- The Washington Times - Tuesday, October 9, 2001

It's now up to an Anne Arundel County, Md. Circuit Court judge to decide whether an anti-discrimination measure protecting homosexuals in Maryland would become law or go to referendum.
After a coalition of conservatives, led by the grass-roots group TakeBackMaryland, gathered enough signatures to send the bill to the November 2002 ballot for voters to approve or reject, homosexual-rights activists tried to stop the referendum by challenging the validity of about 4,000 signatures.
A special master appointed to find facts in the case issued a report late last week that notes multiple grounds for questioning many of the signatures, including witness dates that don't match signature dates and signatures that appear on pages that do not contain a required summary of the bill, said Charles Butler, an attorney for the plaintiffs.
More than 1,412 signatures would have to be ruled invalid to stop the referendum, and Mr. Butler said he's optimistic the judge will rule enough signatures invalid.
A wire report that stated as many as 7,500 signatures could be invalid appears to be inaccurate.
The article apparently based that figure not on the number of signatures that could be ruled invalid, but on a count of the number of instances in which signatures could be challenged. A signature could be challenged for several reasons, and was mistakenly counted more than once in the wire article.
The court's decision could hinge on whether the judge agrees with the plaintiffs' argument that Maryland law requires a bill summary to appear on each sheet that contains petition signatures for those signatures to be valid.
Opponents and proponents of the anti-discrimination measure have been promised assistance by national groups and each has vowed to battle for their side until they have exhausted legal recourse.
Both sides have until Monday to dispute any findings of lawyer Walter Childs of the Annapolis office of Linowes and Blocher, the special master in the case.

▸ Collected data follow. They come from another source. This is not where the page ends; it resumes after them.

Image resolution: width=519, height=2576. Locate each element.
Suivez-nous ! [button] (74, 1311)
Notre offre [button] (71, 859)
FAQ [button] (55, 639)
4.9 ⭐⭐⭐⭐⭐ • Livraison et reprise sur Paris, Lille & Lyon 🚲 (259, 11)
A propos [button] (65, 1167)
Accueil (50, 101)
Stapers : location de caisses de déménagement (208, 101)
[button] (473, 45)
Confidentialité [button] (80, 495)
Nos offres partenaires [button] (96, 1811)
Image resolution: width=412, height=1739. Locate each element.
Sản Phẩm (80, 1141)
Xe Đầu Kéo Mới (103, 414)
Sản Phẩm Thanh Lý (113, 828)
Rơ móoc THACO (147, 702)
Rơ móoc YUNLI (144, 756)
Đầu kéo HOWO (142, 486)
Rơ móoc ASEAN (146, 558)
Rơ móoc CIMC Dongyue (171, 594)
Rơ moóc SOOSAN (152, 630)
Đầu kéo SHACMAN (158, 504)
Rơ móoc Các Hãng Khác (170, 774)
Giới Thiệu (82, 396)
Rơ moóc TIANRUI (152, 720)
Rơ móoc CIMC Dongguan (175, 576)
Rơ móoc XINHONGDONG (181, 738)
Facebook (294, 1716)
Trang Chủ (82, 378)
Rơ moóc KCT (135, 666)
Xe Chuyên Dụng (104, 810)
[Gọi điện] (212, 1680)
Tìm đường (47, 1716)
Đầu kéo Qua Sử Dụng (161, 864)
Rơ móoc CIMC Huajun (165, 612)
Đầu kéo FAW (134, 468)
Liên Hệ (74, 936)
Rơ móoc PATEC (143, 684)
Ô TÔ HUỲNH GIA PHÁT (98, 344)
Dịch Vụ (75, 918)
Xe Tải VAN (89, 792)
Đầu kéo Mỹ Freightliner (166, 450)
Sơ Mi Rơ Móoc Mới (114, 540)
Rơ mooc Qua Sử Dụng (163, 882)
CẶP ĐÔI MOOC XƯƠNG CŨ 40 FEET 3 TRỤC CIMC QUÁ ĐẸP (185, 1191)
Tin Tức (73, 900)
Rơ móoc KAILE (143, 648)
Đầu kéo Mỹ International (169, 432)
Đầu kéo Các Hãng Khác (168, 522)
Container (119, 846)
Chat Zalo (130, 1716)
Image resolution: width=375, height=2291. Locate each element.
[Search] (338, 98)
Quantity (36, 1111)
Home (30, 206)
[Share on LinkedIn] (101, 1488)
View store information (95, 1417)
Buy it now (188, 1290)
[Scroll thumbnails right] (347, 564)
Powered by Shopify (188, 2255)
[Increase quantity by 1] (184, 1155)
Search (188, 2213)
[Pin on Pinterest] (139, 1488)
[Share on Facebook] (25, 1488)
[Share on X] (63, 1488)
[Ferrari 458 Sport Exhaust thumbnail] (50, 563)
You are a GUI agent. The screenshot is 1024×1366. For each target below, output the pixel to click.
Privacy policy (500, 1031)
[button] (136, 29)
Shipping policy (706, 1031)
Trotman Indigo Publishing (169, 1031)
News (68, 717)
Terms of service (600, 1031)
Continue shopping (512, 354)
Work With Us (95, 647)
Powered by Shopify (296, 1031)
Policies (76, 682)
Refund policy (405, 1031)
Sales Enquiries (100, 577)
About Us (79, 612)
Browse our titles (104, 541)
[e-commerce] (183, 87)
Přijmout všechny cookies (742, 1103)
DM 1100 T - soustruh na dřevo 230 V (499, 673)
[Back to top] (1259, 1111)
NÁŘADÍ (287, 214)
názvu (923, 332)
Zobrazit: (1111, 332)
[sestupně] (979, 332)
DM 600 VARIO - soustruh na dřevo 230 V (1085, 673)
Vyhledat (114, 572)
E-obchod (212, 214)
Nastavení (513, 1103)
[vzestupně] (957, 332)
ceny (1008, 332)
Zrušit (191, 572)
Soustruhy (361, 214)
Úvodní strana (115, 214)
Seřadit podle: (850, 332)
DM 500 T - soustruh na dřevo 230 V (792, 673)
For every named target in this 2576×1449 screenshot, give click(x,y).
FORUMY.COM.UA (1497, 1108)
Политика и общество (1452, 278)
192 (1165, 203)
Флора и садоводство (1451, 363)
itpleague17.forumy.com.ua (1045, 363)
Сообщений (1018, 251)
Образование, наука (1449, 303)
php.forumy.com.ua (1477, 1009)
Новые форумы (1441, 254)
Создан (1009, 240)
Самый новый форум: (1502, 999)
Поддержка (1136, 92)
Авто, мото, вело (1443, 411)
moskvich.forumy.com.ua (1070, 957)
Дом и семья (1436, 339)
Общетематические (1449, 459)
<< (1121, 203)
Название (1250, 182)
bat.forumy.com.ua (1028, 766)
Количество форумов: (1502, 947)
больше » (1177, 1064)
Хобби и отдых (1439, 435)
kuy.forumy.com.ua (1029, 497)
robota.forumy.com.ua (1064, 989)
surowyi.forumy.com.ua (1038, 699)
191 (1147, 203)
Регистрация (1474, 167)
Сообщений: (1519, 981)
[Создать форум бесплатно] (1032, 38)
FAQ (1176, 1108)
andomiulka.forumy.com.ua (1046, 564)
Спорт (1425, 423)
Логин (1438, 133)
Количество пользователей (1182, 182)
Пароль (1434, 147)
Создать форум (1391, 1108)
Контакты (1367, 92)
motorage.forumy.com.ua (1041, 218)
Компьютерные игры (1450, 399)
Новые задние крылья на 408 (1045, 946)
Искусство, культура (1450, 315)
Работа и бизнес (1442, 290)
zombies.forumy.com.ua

If the judge upholds enough signatures to send the bill to the ballot, the referendum could still be derailed by the plaintiffs' claims that opponents obtained some signatures fraudulently by misrepresenting the bill.
The Anti-Discrimination Act of 2001, approved this spring, would forbid discrimination based on sexual orientation in matters of housing, employment and public accommodations.
Proponents of the measure, such as Free State Justice and the Gay and Lesbian Community Center of Baltimore, also argue that the bill is not subject to referendum under Maryland law.
That argument is based on the bill's public-accommodations provisions, which they argue make it a liquor law. Maryland's Constitution prohibits liquor laws from going to referendum.